Sulfate reducing bacteria are obligate anaerobes and members of a heterogeneous group of eubacteria and archaebacteria which are characterized by their use of sulfate as a terminal electron acceptor during anaerobic respiration (Hansen, 1994; Akagi 1995; Colleran et al., 1995; Cypionka, 1995; Hamilton, 1998). SRB form a group of sulfate reducing prokaryotes and the main genus is Desulfovibrio.
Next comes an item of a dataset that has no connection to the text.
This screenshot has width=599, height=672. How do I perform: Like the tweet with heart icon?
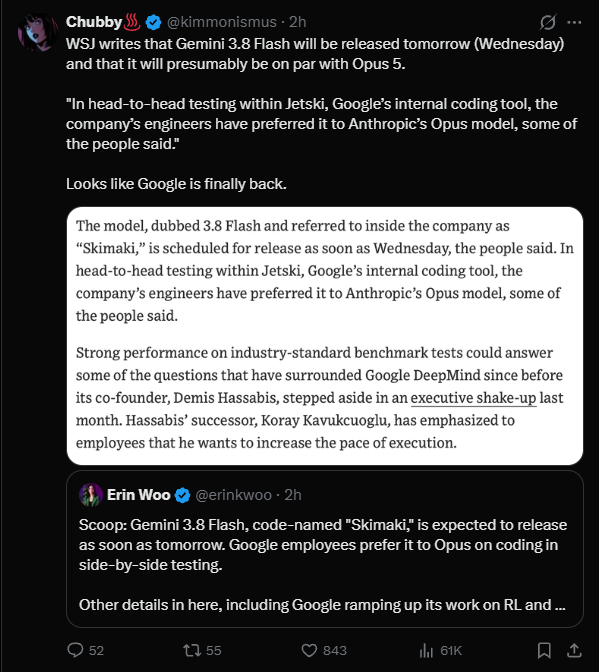pos(309,651)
Desulfovibrio desulfuricans is often used to immobilize dissolved heavy metals as metallic sulfides.
Although many bacteria can produce sulfide, only a few are capable of producing sulfide at a rate that is sufficient for large-scale applications. These rapid sulfide generating bacteria are able to conserve energy by the reduction of sulfate (Widdel and Hansen, 1992), and they are generally termed as SRB. Sulfate is activated by means of adenosine triphosphate (ATP). The enzyme ATP sulfurylase catalyzes the sulfate to phosphate of ATP, leading to the formation of adenosine 5'-phosphosulfate (APS) as shown in Fig. 2.2 (Madigan et al., 2003). Even though ATP gets hydrolyzed, end products formed are to be removed for the completion of the reaction since the reaction is energy requiring. Pyrophosphate (PPi) can be hydrolyzed to phosphate by pyrophosphate (Cypionka, 1995).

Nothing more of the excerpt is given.